On a scale of 1–5, please rate how engaged you felt you were while watching the videos of kaleidoscope patterns. A score of “1” represents no engagement, while a score of “5” represents a lot of engagement.
Could you imagine yourself performing the content of the videos? Please rate how hard you think it would be to perform the videos for each video type. A score of 1 would mean that the videos were very easy to perform, while a score of 5 means the videos are hard to perform.
Videos of the hand and the pencil:
Videos of just the hand:
Videos of the kaleidoscope patterns:
Did you notice anything other than the videos of hands or kaleidoscope patterns while you were doing the experiment? If you did, what did you notice?
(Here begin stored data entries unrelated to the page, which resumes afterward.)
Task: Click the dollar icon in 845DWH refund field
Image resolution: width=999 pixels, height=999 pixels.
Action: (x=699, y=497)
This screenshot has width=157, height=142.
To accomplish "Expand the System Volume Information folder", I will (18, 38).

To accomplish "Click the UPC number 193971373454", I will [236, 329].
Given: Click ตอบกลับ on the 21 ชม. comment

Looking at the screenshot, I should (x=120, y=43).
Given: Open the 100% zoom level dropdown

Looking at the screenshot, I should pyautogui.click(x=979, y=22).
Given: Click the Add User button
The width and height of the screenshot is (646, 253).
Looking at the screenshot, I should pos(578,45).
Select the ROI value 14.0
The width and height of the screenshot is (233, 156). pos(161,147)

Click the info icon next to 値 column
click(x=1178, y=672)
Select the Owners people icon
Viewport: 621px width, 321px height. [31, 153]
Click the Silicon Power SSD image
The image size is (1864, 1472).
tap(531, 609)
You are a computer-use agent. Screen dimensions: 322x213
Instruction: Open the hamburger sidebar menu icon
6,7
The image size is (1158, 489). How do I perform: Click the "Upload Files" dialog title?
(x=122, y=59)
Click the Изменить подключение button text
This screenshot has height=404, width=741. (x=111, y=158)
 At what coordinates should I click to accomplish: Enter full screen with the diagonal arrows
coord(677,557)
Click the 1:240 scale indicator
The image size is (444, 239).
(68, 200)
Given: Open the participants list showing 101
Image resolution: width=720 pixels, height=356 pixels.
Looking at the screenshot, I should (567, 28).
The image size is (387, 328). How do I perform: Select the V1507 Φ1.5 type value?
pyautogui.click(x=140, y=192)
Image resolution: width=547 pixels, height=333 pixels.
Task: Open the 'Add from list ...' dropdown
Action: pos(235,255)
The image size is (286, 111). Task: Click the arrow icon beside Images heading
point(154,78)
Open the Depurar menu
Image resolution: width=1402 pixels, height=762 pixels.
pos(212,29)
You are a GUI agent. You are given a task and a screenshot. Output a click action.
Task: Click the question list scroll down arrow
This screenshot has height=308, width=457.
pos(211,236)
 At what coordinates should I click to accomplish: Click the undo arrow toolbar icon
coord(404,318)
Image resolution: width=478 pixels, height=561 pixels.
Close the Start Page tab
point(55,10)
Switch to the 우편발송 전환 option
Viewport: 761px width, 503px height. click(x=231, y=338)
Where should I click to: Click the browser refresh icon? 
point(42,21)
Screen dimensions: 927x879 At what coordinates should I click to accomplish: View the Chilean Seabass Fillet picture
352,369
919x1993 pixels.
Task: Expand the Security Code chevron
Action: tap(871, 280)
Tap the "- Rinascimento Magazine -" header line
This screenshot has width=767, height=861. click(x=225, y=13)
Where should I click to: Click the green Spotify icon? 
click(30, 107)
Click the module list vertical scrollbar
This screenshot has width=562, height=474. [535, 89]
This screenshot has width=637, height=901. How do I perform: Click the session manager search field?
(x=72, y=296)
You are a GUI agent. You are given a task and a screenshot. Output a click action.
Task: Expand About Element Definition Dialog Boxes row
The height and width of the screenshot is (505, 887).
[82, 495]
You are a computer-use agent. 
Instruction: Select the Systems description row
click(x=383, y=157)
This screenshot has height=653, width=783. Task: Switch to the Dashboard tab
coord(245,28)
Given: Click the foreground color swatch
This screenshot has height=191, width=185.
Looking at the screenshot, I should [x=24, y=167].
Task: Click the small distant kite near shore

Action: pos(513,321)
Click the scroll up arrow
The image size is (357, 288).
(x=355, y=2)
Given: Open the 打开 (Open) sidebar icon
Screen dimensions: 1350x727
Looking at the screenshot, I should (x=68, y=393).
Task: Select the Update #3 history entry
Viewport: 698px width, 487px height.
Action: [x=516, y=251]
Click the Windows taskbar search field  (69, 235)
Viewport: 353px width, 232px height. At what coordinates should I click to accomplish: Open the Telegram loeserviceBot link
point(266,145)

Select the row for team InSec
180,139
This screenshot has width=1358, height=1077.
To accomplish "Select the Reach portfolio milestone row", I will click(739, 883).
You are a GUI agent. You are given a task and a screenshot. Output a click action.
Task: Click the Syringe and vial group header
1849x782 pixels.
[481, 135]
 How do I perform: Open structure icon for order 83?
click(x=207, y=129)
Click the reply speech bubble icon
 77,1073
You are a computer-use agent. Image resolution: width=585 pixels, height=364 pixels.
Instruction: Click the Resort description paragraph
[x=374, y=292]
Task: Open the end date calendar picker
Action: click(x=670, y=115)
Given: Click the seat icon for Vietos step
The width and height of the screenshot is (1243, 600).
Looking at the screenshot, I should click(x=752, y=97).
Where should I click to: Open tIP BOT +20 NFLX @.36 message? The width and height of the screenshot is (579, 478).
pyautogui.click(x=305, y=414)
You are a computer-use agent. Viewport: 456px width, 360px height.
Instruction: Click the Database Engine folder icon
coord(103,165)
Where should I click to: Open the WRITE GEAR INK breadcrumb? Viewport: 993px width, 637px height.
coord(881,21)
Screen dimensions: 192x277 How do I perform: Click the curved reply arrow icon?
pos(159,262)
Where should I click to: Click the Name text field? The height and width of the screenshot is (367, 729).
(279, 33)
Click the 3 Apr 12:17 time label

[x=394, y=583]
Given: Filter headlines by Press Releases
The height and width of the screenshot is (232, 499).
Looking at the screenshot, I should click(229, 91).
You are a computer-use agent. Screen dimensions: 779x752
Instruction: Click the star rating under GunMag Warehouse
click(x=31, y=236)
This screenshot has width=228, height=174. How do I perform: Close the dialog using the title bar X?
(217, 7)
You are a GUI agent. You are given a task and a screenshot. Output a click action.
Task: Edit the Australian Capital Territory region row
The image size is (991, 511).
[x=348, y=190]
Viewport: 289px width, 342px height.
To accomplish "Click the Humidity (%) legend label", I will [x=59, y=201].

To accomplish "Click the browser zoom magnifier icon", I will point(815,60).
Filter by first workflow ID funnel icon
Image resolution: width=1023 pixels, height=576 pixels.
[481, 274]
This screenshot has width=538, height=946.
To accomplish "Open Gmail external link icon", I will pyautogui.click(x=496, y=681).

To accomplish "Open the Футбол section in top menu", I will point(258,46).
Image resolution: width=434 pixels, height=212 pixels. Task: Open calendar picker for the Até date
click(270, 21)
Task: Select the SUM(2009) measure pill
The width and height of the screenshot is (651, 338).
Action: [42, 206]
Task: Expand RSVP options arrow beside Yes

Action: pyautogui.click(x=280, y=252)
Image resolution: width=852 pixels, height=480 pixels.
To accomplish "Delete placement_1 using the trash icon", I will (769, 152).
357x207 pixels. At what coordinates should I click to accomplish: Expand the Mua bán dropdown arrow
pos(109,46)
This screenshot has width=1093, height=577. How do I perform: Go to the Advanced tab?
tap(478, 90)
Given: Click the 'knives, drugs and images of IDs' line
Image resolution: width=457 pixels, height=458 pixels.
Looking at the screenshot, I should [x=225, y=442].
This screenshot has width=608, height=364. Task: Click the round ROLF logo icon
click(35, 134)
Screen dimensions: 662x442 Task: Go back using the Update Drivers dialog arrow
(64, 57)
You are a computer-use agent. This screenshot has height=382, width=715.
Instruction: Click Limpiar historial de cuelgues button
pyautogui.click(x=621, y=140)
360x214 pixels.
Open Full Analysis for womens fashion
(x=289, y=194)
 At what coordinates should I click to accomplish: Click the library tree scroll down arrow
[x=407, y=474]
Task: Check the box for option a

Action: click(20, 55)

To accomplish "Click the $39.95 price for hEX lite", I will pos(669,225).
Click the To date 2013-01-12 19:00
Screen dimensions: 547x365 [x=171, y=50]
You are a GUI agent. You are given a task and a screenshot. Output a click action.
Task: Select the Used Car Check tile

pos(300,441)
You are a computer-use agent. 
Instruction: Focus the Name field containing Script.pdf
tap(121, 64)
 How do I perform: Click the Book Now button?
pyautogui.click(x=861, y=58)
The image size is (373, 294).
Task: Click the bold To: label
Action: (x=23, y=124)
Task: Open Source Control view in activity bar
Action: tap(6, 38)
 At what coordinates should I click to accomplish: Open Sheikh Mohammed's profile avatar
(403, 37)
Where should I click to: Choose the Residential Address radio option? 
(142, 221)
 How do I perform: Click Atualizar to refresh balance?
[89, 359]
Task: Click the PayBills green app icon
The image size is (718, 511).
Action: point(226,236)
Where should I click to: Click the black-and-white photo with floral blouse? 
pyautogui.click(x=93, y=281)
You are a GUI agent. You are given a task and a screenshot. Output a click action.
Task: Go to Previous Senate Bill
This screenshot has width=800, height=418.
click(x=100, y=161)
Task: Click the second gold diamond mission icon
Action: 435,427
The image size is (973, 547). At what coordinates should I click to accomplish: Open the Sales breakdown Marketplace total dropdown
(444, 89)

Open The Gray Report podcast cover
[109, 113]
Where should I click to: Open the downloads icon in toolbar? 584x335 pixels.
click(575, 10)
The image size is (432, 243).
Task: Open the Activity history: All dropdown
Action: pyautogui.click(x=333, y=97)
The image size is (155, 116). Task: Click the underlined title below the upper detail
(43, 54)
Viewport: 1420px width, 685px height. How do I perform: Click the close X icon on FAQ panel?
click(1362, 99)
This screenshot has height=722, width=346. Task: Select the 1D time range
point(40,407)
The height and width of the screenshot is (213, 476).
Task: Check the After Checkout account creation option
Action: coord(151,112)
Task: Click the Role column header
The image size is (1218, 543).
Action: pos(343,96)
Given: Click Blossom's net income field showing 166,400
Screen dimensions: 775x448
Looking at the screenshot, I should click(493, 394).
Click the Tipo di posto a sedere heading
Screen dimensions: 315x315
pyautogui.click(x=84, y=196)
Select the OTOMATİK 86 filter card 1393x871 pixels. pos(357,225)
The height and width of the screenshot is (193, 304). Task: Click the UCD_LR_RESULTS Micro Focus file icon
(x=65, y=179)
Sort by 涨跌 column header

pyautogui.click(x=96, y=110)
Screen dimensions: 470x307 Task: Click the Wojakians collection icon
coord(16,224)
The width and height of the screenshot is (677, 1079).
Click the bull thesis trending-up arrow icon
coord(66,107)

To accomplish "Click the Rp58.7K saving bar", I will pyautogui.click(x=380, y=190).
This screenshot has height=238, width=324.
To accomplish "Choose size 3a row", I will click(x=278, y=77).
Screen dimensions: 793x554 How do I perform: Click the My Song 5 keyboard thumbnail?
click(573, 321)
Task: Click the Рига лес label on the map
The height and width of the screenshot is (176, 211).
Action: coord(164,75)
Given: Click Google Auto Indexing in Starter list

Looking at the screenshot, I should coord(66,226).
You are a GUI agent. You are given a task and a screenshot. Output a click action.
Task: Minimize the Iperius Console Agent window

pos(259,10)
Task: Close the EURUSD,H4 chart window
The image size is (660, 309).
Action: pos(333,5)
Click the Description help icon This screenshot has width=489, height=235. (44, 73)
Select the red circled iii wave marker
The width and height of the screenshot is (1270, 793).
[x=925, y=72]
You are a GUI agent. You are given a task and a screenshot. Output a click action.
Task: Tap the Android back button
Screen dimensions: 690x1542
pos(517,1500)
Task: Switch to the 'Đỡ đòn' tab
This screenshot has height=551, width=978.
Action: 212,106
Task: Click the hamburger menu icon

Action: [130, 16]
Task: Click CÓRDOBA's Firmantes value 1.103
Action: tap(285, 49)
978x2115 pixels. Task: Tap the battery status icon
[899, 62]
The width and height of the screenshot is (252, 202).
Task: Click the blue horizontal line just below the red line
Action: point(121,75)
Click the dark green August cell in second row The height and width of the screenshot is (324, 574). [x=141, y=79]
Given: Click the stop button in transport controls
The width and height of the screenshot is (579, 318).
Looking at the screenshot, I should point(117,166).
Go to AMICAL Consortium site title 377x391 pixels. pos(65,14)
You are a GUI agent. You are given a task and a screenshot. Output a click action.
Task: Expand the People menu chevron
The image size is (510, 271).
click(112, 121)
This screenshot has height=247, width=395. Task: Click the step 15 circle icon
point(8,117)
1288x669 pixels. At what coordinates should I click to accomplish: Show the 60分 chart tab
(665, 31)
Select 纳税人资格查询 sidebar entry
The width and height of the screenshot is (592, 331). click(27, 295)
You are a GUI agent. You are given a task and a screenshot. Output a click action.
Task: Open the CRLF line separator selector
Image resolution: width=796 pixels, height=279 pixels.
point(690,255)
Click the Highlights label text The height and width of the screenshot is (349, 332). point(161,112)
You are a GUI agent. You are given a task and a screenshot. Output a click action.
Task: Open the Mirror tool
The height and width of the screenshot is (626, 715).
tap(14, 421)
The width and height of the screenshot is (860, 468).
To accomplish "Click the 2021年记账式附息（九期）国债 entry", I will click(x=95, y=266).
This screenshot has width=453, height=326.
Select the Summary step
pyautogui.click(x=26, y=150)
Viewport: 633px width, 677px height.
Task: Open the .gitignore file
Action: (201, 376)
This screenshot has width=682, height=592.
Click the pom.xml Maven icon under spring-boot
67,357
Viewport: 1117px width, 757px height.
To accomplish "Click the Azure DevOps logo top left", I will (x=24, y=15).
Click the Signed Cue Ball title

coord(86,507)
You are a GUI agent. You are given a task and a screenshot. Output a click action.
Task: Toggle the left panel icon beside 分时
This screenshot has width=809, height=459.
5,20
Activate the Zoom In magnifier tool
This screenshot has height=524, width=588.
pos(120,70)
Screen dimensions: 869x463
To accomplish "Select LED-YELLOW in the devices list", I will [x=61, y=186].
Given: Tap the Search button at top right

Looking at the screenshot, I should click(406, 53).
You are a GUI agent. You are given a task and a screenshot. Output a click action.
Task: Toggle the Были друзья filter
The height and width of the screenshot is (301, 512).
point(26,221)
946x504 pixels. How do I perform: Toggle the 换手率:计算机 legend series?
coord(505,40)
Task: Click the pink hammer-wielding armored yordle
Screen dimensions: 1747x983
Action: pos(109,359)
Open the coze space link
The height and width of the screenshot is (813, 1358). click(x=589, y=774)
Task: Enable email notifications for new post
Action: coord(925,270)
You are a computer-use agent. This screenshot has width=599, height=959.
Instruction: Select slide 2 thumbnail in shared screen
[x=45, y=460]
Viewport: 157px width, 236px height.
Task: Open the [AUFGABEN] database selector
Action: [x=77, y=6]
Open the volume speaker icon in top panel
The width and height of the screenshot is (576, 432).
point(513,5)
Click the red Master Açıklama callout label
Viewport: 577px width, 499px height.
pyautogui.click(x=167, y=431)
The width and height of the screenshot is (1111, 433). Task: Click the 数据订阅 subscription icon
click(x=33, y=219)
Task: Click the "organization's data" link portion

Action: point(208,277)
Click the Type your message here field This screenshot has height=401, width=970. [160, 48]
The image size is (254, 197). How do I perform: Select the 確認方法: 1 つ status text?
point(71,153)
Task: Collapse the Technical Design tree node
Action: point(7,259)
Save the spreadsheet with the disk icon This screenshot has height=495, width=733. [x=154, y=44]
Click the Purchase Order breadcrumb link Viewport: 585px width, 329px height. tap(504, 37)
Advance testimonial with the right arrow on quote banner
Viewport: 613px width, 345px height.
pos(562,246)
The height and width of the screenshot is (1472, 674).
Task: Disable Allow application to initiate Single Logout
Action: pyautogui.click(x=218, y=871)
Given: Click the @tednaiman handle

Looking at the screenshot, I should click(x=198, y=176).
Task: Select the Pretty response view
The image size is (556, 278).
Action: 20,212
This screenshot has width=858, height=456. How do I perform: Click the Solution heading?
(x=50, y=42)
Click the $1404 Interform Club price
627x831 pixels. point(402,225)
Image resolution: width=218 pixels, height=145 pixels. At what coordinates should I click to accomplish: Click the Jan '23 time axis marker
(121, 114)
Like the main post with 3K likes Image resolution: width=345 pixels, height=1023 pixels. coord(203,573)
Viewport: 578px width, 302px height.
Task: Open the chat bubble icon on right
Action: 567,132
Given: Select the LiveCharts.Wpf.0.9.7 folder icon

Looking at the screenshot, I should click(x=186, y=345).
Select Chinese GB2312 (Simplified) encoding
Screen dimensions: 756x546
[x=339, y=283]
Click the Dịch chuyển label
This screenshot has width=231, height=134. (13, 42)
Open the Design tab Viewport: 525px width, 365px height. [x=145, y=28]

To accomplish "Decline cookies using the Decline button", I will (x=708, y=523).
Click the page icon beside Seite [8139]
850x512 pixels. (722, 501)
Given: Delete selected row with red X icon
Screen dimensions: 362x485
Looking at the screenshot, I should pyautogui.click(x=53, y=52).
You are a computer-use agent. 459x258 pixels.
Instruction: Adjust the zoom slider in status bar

How many times did you notice these extra stimuli?
Appendix D. Supplementary unregistered analyses
Responses to post-recording questionnaire
Chi-square tests showed significant effects of condition when participants selected their most interesting [χ2 (3) = 61.82, p < .001] and least interesting [χ2 (3) = 96.05, p < .001] condition. One-sample z tests comparing these proportions show that the kaleidoscope videos were rated as most engaging significantly more than hand-object videos (z = −6.47, p < .001), and hand-object videos significantly more than hand-no object videos (z = 6.21, p < .001). Hand-no object videos were selected as least interesting significantly more than hand-object videos (z = −2.53, p = .006), and rest more than hand-no object videos (z = 13.72, p < .001).
One-sample z tests also showed that the difference in participant's reports of feeling able to imitate the content of the videos significantly differed between kaleidoscope and hand-object videos (z = 20.49, p < .001) and hand-no object videos (z = 20.89, p < .001).
Gender effects in mu suppression
Independent t-tests were conducted comparing males (N = 19) and females (N = 42) on changes in activity at the central regions during the hand videos. No significant differences were found, for ether video type, for any baseline technique.